On se demandait vraiment où elle était passée. Et on l'a retrouvée un dimanche matin dans le journal. C'est sa façon à elle de dérouter, Martine. Elle a pris un malin plaisir à prendre l'exact contre-pied de son ancienne - et future ? - rivale. A l'insolence de Ségolène Royal, la première secrétaire du PS a répondu par l'indifférence. Au moins apparente. Commencé à Reims, le bras de fer politique entre ces deux femmes déterminées est décidément aussi musclé qu'un mano a mano entre deux costauds. C'est sûr : aucune ne lâchera l'affaire.
Ce n'est pas seulement une rivalité d'ambitions qui les oppose, mais une contradiction de méthode. A l'impatience revendiquée de l'une répond la patience calculée de l'autre. C'est aussi une question d'ordre des choses : l'une place la candidature avant le programme et l'autre l'inverse. C'est enfin une histoire de tempérament : quand la présidente de Poitou-Charentes fonçait à Paris pour se placer, la maire de Lille était loin des caméras, dans sa ville, pour s'occuper officiellement des pauvres et du plan grand froid. Comment être la plus proche du peuple, n'est-ce pas ?
La scénarisation de l'affrontement à la fois feutré et transparent de ce duo infernal a quelque chose de cinématographique. On sait que l'une des deux n'y survivra pas.
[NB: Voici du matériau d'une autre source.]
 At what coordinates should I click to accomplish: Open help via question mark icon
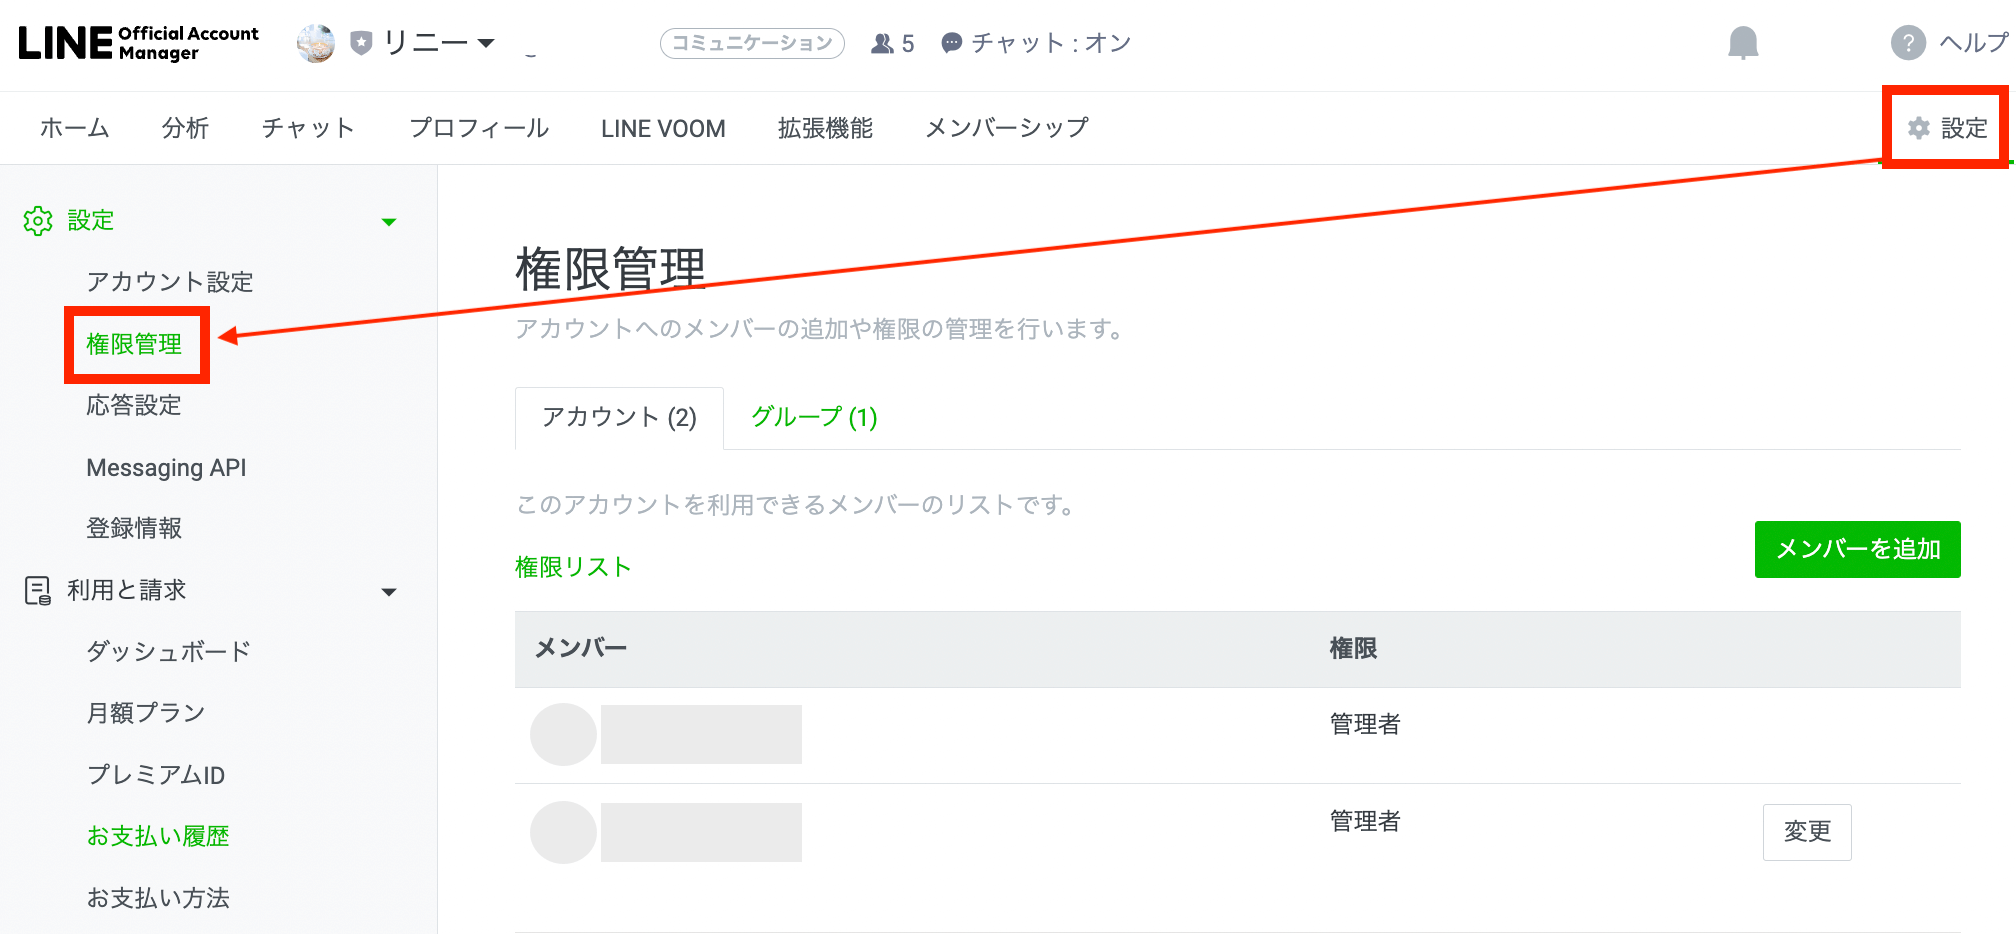pos(1908,43)
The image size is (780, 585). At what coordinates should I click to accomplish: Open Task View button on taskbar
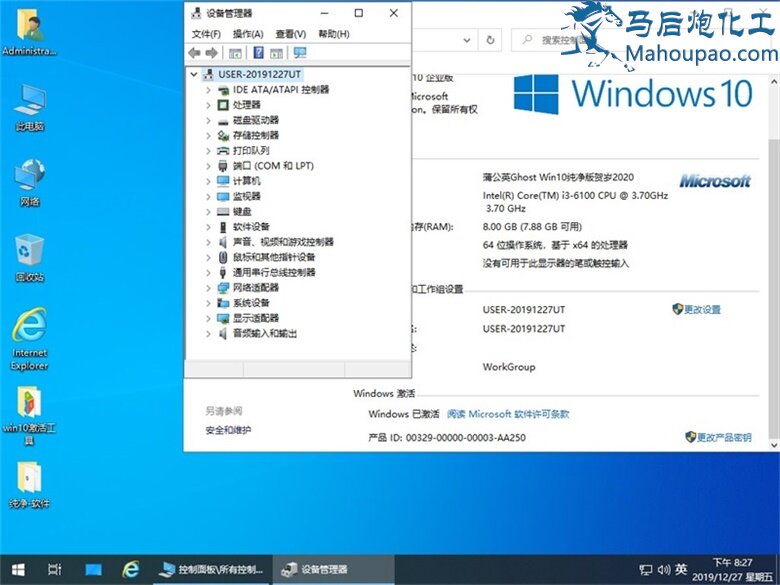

Mais avant l'épilogue, quelle sera la séquence suivante ? Le problème, c'est qu'il n'y a pas de place pour deux versions.
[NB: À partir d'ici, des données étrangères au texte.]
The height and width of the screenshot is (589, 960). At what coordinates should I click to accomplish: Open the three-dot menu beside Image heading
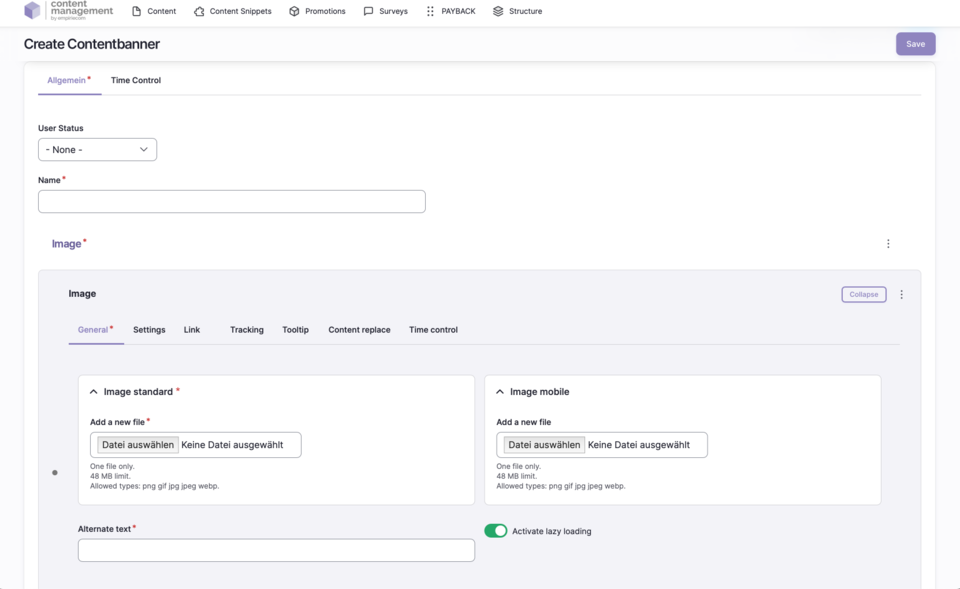(x=888, y=243)
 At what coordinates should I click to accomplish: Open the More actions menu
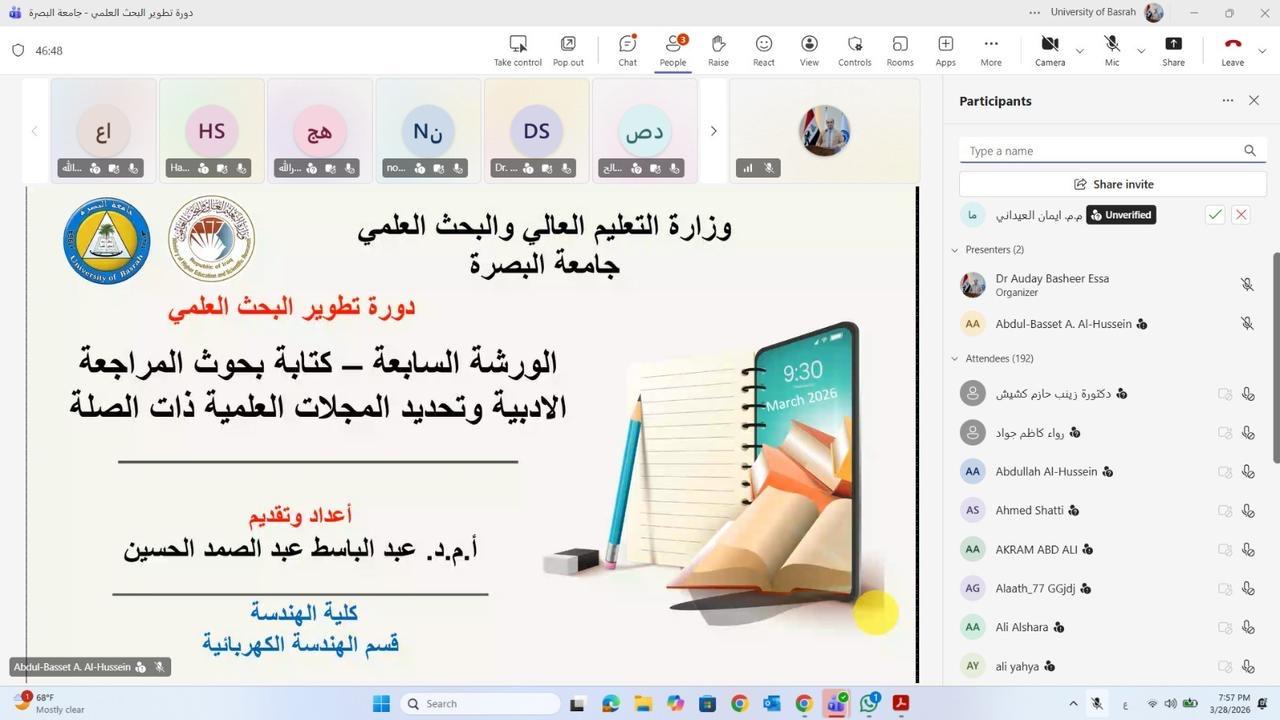click(x=991, y=50)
Sur le papier, le calendrier tranquille de la première secrétaire parait posé et rationnel. Mais s'il veut délibérément échapper aux inévitables échauffements de la course à 2012, il repose aussi sur un périlleux déni des passions. Un pari de la sagesse un peu inconscient quand chacun peut constater tous les jours que la campagne présidentielle a déjà commencé. Car chaque retard sur l'adversaire UMP pourra se payer cher. Les socialistes peuvent-ils prendre le risque de rééditer le calendrier infernal qui a été l'une des causes du naufrage de leur candidate en 2007 ? Il ne suffira pas de prétendre réinventer l'histoire pour qu'elle ne se répète pas.
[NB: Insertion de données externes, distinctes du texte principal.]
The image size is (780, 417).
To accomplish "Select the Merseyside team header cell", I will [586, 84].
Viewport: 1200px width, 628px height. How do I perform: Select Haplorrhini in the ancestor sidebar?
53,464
La partie la plus ingrate du film n'est pas encore montée. Martine Aubry s'est engagée à mettre des moyens de financement en face des projets d'égalité de son parti - à combler ces blancs qui, jusque là, les ont décrédibilisés. Toujours au futur. Il va falloir le présent. Passer à l'acte. Maintenant. Les appels d'un Manuel Valls à dire la vérité sur les épreuves qui, de toutes façons, attendent les Français, ont-ils seulement une chance d'être entendus dans une compétition féroce où les prétendant(e)s tenteront de s'arracher l'étiquette « de gauche » pour empocher le morceau ? L'appétit tranchera dans le vif plus rapidement que prévu. Préparez vos mâchoires.